Despite prolonged therapy (18 months), children with advanced non-lymphoblastic, non-Hodgkin's lymphoma (NHL) treated on previous Children's Cancer Group (CCG) trials achieved less than a 60% 5-year event-free survival (EFS). In this study we piloted a shorter but more intensive protocol ('Orange') to determine the feasibility, safety, and efficacy of this alternative treatment approach. Thirty-nine children received a CHOP-based induction, etoposide/ifosfamide consolidation, DECAL (dexamethasone, etoposide, cisplatin, cytosine arabinoside (Ara-C) and L-asparaginase) intensification, and either one or two similar but less intense maintenance courses. Patients were stratified to standard-risk (5 months) vs high-risk (7 months) treatment.

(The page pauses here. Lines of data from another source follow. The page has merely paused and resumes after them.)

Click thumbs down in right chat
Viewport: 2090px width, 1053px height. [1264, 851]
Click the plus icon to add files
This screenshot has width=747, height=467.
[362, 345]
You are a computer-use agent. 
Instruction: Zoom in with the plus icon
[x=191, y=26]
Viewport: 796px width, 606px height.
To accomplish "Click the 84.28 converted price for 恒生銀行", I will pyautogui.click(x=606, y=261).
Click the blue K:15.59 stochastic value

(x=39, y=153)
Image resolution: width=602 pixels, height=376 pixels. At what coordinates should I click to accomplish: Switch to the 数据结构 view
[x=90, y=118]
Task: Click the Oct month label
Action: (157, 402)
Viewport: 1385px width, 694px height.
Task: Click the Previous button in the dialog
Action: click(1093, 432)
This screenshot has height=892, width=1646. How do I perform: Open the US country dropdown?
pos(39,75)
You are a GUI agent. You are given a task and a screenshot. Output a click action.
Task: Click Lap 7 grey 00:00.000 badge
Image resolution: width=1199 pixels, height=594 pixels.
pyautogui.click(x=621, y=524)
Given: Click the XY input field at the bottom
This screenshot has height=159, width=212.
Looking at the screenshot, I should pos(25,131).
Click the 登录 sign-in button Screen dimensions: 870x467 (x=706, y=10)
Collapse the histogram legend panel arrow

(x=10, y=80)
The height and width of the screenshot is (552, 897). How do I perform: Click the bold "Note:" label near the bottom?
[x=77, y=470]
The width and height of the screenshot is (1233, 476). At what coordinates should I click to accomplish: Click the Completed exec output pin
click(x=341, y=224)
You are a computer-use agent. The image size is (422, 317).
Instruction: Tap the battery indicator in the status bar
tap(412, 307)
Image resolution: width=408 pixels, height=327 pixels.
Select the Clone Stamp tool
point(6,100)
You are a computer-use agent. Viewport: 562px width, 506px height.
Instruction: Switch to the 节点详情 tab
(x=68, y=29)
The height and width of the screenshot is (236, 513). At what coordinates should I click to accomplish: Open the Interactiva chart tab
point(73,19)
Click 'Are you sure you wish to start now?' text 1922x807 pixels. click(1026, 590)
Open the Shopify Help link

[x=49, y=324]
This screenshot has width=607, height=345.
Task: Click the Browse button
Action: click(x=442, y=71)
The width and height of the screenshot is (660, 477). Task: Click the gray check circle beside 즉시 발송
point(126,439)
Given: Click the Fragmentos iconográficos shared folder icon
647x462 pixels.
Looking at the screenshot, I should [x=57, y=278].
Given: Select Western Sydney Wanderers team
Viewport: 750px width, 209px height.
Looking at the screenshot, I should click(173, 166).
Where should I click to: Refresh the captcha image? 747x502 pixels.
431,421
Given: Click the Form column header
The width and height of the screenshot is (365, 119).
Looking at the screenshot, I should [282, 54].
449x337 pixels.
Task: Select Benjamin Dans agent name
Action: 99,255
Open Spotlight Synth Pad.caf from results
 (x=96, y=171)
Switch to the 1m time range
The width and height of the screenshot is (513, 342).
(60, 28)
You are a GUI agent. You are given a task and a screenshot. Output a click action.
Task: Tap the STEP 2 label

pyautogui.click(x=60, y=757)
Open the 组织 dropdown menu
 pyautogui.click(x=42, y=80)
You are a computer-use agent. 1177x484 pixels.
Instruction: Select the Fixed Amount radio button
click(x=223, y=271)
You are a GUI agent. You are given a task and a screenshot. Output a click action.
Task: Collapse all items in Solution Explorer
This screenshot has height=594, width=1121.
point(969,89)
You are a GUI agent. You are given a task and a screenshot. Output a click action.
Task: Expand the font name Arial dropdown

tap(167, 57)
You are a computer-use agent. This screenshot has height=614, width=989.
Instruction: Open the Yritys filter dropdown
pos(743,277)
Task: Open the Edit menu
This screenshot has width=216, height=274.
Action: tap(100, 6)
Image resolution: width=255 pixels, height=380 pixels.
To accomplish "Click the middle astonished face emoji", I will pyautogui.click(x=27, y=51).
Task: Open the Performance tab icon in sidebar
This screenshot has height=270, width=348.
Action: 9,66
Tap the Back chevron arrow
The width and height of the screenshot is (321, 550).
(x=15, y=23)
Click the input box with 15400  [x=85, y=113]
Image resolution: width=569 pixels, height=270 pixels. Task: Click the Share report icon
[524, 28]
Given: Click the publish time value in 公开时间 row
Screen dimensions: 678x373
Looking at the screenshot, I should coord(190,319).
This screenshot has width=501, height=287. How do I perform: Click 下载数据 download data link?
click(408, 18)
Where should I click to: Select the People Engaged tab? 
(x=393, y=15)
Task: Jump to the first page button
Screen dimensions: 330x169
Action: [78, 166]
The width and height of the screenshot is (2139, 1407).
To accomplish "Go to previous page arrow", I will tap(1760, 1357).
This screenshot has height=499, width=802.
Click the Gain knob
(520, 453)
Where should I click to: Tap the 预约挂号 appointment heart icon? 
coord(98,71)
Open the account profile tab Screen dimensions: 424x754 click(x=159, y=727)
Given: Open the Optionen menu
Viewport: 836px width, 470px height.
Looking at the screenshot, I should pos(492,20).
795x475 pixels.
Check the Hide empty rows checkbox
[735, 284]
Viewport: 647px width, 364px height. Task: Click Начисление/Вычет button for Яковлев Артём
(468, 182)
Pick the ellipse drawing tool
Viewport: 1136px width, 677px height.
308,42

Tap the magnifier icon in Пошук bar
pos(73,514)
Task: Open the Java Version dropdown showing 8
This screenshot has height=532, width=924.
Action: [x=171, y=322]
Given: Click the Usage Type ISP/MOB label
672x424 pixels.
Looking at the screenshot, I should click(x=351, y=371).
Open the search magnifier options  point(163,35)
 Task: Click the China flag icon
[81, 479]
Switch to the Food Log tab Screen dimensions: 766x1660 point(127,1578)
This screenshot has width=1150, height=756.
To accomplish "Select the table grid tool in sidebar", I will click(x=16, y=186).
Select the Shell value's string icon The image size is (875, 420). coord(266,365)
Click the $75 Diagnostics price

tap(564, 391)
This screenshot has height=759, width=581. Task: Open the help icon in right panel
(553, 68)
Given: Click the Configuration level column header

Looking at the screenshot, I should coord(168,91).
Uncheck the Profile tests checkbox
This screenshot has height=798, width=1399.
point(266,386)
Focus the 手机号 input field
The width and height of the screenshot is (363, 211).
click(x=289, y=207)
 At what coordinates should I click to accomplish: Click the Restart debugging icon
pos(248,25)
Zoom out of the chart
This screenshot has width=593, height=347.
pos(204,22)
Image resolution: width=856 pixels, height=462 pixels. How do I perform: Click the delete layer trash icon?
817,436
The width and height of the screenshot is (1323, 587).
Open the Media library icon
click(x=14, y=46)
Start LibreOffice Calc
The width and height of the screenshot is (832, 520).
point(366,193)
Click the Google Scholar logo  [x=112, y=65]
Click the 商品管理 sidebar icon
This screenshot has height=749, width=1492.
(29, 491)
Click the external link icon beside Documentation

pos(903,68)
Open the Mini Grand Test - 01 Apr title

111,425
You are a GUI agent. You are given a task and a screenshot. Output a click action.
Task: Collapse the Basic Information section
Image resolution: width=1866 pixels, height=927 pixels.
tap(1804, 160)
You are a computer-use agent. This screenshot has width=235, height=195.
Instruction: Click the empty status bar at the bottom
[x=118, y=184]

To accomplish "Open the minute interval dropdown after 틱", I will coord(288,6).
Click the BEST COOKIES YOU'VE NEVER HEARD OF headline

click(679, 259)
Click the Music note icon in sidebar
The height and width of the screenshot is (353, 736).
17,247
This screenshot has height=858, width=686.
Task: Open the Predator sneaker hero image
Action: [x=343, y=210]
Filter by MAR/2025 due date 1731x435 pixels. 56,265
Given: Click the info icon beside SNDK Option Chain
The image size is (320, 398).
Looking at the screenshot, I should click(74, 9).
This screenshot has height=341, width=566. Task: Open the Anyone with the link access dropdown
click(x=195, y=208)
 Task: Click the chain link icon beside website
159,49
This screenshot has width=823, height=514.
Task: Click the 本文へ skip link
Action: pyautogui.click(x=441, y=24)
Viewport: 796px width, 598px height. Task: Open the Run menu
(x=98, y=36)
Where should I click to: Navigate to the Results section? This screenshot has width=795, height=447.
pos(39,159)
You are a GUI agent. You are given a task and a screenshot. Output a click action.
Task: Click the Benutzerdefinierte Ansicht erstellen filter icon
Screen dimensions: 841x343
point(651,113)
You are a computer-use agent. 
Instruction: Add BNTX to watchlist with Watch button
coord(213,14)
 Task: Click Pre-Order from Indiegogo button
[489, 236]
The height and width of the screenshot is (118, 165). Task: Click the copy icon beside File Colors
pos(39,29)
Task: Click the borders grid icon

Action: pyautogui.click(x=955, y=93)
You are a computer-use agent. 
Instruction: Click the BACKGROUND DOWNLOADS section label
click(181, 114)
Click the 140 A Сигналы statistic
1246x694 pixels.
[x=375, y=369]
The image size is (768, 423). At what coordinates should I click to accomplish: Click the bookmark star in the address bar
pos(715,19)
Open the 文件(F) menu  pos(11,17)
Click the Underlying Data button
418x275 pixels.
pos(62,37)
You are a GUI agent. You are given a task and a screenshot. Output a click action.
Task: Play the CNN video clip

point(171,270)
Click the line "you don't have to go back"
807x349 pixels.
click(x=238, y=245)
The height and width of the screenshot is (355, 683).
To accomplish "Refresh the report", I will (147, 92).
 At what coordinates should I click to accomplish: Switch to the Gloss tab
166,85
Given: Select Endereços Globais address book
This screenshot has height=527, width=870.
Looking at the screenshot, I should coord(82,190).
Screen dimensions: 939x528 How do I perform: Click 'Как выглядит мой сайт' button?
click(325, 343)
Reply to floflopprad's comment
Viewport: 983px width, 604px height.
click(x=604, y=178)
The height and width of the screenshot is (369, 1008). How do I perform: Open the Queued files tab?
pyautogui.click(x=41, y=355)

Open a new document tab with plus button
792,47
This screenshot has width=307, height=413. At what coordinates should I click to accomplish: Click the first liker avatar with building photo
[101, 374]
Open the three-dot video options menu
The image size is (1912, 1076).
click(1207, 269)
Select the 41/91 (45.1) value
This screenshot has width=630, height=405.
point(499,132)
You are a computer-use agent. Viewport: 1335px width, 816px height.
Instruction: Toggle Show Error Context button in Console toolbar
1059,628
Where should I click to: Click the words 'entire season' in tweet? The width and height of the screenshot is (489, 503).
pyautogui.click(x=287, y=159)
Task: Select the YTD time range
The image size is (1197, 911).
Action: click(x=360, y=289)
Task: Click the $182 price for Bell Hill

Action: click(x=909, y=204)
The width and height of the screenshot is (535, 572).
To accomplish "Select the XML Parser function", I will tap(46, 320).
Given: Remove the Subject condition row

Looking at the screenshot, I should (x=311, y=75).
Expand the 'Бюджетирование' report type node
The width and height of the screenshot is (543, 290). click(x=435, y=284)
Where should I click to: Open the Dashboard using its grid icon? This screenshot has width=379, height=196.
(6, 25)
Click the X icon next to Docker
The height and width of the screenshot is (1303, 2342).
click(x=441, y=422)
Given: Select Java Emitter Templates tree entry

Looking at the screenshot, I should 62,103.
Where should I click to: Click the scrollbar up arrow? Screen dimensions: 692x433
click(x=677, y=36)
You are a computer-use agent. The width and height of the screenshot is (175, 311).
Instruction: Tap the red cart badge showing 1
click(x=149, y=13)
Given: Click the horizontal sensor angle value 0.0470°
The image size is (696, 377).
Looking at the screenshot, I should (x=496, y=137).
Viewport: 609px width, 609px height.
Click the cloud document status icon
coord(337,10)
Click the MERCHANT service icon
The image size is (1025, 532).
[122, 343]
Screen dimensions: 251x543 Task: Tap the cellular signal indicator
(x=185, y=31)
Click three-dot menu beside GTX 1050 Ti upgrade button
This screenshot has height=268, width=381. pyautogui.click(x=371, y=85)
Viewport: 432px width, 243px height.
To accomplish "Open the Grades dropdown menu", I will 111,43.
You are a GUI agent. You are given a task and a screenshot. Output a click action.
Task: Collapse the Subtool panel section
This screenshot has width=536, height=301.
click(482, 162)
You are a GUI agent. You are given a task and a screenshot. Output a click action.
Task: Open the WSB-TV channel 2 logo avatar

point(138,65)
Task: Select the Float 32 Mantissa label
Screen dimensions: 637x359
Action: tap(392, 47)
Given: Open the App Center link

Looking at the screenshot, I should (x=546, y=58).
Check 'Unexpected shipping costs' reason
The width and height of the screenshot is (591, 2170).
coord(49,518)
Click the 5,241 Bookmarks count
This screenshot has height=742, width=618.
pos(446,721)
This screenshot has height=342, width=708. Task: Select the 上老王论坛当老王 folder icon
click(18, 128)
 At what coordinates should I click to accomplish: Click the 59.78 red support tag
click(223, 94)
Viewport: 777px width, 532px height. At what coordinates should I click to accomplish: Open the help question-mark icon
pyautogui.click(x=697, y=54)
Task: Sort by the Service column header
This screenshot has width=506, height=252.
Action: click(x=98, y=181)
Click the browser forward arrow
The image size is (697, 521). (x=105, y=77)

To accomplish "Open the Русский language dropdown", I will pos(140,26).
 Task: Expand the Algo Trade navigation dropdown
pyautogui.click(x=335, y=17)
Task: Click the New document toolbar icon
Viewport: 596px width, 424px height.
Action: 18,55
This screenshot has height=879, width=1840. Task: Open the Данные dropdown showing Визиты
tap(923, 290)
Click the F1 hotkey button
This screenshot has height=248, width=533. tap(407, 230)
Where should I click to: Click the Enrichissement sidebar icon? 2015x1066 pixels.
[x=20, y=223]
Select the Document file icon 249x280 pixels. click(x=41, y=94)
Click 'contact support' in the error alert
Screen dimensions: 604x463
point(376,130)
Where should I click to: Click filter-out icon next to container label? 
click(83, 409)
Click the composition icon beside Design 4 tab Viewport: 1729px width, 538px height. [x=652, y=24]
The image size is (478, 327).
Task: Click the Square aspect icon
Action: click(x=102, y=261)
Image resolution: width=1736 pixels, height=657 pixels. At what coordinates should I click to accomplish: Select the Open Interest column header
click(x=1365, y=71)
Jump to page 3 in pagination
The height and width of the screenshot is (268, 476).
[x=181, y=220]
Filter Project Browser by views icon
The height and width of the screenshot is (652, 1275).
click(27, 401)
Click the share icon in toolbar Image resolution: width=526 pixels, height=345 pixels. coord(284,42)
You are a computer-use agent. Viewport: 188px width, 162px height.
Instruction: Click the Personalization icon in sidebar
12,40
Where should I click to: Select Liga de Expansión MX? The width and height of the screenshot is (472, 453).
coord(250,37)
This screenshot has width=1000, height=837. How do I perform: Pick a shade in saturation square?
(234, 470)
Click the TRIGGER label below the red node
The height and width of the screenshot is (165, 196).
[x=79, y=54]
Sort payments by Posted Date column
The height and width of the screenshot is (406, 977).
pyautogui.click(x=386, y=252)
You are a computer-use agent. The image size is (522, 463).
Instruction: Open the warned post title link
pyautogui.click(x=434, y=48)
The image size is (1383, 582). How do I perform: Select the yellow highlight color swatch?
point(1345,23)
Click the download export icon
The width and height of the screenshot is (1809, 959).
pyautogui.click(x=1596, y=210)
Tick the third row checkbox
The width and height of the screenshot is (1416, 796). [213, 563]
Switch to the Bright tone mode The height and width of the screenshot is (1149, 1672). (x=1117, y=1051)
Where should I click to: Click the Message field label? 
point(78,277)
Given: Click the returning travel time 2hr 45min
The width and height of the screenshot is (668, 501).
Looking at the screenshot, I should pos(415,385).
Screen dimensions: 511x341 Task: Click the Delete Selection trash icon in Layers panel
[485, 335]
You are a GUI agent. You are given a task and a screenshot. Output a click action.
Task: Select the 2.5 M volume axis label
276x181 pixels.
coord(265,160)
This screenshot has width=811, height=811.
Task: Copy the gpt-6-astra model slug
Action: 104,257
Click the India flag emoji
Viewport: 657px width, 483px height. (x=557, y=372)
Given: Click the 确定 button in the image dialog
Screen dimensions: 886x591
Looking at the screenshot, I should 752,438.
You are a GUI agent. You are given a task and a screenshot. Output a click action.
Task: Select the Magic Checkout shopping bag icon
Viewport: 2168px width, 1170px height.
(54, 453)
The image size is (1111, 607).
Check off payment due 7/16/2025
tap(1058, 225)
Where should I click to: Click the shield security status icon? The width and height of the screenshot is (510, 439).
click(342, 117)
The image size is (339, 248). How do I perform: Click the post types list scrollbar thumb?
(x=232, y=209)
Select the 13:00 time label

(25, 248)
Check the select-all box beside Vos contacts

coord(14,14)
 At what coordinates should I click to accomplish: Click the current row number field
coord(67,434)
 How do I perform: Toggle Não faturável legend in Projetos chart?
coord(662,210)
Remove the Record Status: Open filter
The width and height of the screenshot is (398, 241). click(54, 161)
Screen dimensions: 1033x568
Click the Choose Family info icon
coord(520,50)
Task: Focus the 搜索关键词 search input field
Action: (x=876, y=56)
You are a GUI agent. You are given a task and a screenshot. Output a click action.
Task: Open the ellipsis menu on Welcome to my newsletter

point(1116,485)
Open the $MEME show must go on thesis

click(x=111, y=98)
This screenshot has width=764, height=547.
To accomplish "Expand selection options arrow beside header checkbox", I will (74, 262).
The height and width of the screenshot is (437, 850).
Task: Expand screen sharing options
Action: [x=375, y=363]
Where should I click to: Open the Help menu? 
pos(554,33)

High risk was defined as either bone marrow disease, CNS disease, mediastinal mass greater than or equal to one-third thoracic diameter at T5 and/or LDH greater than or equal to2 times institutional upper limits of normal. All other patients were considered to be standard risk. Results were compared with the previous CCG NHL study (CCG-503). Sixteen and 23 patients were considered standard- vs high-risk, respectively. The 5-year EFS and overall survival (OS) were 77 +/- 7% and 80 +/- 7%, respectively. The 5-year EFS and OS were significantly better in the standard- VS igh-risk subgroups (100% vs 61 +/- 11 %) (P < 0.003) and (100% vs 65 +/- 11 %) (P < 0.01), respectively. Lactate dehydrogenase (LDH) greater than or equal to2 x normal (NL) was associated with significantly poorer outcomes (LDH greater than or equal to2 x NL vs <2 x NL) (5-year EFS: 55 +/- 12% vs 100%) (P < 0.0004). This CCG hybrid regimen, 'Orange', of short and more intensive therapy resulted in a significant improvement in outcomes compared with the previous CCG trial of more prolonged but less intense therapy. This regimen that deletes high-dose methotrexate, if confirmed in a larger trial, could be considered as an alternative treatment approach in children without high tumor burdens (LDH <2 x NL) and Murphy stage III disease.